Vis ma vie de scientifique musclé... Le film commence par nous montrer New-York en pleine évacuation lorsqu'un vilain virus frappe la population. Dans un déchirement larmoyant au possible, Robert Neville (joué par le prince de bel air donc) laisse sa famille quitter la ville alors que lui reste pour trouver un antidote . La suite est simple et se constitue de la vie quotidienne de Sims de l'ami Robert. Il fait à manger, nourrit son chien, va chasser des gazelles dans Central Park, fait du golf et aussi de la muscu' parce que c'est un homme un vrai, le tout dans le New York que nous connaissons mais vide ! Mais c'est là que ça coince parce que Toulon ou Marseille déserté aurait probablement été plus poignant et impressionnant pour moi spectateur du sud de la France. Certes le citoyen new-yorkais sera peut-être bouleversé de voir sa ville complètement inanimée mais pour nous frenchies ça n'évoque pas grand chose.

Robert of the Dead... Ainsi voir le quotidien si particulier du dernier homme à New-York peut paraître intéressant mais tout de même une routine reste une routine et on commence vite à s'ennuyer, la première partie du film étant résumé dans la bande annonce. Mais heureusement ce balourd de Will Smith s'aventure dans des lieux hostiles au lieu de rester bien tranquillement en sécurité, parce que oui il n'est pas seul, de belliqueux zombies albinos hantent les rues de New-York lorsque l'obscurité recouvre la cité.

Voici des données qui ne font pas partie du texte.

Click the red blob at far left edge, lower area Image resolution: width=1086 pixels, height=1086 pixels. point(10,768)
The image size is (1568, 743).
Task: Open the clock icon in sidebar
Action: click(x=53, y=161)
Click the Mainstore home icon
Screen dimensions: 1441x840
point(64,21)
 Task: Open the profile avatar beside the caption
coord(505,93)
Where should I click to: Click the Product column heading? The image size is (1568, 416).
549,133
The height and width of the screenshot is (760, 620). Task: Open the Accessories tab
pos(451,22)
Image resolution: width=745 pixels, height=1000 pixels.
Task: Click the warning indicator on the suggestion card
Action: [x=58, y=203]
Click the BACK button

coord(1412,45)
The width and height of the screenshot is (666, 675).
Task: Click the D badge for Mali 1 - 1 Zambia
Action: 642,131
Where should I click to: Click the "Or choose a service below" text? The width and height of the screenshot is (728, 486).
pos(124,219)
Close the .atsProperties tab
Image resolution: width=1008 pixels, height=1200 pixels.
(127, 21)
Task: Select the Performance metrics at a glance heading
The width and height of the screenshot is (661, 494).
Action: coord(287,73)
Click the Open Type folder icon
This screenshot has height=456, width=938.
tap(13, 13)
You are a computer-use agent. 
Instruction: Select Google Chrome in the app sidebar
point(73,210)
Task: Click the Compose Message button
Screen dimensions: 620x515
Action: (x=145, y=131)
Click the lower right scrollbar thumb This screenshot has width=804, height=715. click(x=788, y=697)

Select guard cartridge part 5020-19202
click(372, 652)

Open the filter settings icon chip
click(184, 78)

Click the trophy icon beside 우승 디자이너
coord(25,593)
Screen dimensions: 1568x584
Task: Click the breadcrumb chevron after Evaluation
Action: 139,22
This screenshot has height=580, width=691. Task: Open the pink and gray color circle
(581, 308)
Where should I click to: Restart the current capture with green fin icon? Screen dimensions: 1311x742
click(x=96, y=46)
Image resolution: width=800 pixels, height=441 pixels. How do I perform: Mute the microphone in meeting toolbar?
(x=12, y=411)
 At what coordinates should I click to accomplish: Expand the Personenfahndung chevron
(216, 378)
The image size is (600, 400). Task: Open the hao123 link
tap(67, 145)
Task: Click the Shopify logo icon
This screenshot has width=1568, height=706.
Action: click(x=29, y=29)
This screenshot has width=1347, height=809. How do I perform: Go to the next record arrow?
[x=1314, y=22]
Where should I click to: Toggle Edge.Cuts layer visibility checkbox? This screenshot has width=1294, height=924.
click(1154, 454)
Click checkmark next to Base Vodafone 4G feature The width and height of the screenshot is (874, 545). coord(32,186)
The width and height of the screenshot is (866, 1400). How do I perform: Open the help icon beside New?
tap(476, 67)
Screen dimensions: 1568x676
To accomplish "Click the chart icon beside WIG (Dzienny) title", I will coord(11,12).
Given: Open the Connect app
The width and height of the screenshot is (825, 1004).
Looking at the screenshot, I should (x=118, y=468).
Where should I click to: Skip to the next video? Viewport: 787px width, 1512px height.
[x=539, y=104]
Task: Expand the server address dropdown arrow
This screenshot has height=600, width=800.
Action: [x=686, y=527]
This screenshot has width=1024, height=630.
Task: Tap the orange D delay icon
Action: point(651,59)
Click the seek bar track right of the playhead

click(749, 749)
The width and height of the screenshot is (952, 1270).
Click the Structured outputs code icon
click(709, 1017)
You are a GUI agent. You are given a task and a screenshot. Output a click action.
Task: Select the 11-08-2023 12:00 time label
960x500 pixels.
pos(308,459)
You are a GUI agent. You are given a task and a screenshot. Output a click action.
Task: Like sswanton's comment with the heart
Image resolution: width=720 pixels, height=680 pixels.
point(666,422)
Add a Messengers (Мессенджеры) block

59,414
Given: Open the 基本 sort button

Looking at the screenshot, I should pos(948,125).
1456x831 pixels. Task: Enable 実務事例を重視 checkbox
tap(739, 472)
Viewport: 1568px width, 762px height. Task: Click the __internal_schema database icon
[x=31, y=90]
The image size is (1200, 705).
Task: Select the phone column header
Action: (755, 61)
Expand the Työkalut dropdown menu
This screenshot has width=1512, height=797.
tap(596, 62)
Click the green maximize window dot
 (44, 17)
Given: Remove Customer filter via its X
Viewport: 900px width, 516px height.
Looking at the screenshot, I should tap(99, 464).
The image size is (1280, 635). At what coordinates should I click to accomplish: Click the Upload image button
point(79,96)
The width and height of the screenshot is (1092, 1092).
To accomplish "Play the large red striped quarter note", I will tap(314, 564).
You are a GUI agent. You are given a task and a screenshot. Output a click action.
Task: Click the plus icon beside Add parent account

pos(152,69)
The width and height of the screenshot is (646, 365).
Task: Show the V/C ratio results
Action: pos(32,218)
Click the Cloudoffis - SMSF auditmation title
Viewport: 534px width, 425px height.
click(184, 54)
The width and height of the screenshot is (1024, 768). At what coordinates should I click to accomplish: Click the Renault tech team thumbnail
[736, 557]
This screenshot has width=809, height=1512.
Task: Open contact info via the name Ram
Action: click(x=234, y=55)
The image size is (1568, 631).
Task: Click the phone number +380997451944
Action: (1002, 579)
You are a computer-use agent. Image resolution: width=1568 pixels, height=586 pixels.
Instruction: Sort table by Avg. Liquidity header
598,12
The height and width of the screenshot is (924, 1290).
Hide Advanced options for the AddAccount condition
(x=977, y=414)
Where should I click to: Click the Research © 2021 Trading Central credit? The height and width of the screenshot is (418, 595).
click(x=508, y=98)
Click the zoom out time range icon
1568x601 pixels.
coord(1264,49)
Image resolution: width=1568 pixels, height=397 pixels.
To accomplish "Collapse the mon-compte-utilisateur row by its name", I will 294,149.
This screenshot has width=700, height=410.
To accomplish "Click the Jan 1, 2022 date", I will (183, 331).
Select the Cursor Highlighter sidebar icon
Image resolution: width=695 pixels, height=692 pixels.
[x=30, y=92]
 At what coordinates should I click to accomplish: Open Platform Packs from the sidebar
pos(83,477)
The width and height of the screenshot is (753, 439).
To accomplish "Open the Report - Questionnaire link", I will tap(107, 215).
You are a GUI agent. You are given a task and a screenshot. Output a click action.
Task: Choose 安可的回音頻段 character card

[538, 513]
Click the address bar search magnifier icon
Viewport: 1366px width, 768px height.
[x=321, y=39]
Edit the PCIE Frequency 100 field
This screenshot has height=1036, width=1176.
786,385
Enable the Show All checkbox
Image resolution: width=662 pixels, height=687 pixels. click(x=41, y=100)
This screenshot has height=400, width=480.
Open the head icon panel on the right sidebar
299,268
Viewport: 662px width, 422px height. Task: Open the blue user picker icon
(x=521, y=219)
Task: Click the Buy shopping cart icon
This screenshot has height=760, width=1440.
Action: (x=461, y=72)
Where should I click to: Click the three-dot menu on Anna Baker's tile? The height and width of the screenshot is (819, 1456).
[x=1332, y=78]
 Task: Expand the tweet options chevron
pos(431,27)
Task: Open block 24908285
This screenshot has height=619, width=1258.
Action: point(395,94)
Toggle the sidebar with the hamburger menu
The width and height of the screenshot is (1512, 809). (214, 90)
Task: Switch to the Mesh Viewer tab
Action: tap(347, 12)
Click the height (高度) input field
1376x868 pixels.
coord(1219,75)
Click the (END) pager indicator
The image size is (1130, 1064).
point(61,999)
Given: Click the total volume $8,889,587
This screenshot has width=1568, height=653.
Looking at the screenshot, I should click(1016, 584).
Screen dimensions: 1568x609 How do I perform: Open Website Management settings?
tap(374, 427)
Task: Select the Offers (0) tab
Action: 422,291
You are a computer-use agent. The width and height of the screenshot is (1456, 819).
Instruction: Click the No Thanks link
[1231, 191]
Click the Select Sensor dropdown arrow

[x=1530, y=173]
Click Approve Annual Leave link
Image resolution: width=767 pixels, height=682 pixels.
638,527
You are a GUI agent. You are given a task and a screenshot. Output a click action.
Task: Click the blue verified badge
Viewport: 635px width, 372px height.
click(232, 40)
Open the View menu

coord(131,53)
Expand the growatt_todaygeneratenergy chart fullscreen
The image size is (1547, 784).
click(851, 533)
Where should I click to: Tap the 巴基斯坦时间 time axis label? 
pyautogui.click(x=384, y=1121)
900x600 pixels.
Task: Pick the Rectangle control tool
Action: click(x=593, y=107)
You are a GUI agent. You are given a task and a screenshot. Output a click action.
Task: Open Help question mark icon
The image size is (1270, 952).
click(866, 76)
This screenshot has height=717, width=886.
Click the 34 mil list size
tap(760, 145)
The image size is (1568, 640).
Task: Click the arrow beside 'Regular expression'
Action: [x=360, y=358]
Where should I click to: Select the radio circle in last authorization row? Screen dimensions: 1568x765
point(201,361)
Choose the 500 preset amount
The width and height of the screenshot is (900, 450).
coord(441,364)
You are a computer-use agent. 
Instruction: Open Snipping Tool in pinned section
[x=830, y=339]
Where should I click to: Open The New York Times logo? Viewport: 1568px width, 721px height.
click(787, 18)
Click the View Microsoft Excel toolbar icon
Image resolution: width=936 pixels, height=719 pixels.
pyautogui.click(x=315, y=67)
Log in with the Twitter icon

Là où il serait facile de ne sortir que le jour étant donné que ces morts vivant maigrelets en images de synthèse ne supportent pas la lumière, ce grand gaillard de Robert parvient tout de même à se retrouver dehors lorsque la nuit tombe, dans le genre légende on a fait mieux.

Le jeu des erreurs... Le film est ainsi truffé d'incohérences que l'on peut s'amuser à déceler si l'ennui prend le dessus. Par exemple, le héros se retrouve à un moment pendu par les pieds, là on se dit que ses abdos de fer vont l'aider à se redresser pour se détacher mais que nenni ! Il devient tout à coup pataud et ramolli. L'instant d'après il est blessé à la jambe et se voit obligé de ramper pour échapper à un cruel destin mais quelques secondes plus tard, il arrive à galoper avec un couteau dans la jambe ! C'est peut-être ça être une légende. Je ne vous parle même de la fin, grand n'importe quoi ennuyeux qui ne sert qu'à justifier le titre du film, légende égale mort héroïque pour résumer. Sauf que là ça tient plus du suicide que de l'acte héroïque comme dernier rempart pour sauver l'humanité.

Wesh wesh actor studio... Je ne pouvais conclure cet article sans parler de la tête d'affiche du film. En effet, à part se la péter en voiture de sport et exhiber ses gros muscles, le jeu de Will Smith est aussi plat que la poitrine de Jane Birkin. Les zombies quant à eux, ne sont ni classes ni même bien fait, ça sent les images de synthèse recyclées d'un film de la décennie précédente. C'est finalement le chien qui est le personnage le plus attachant et qui méritait largement son nom en gros à côté de Will Smith.

Je suis une légende ne restera donc dans la légende que par sa médiocrité. Le tout étant vite fait mal fait, je ne peux m'empêcher de le comparer aux films 28 jours/semaines plus tard qui étaient autant réussi sur le fond que sur la forme. Préférez donc la location/l'achat de ces deux très bons films plutôt que cette boîte de lessive estampillée Will Smith.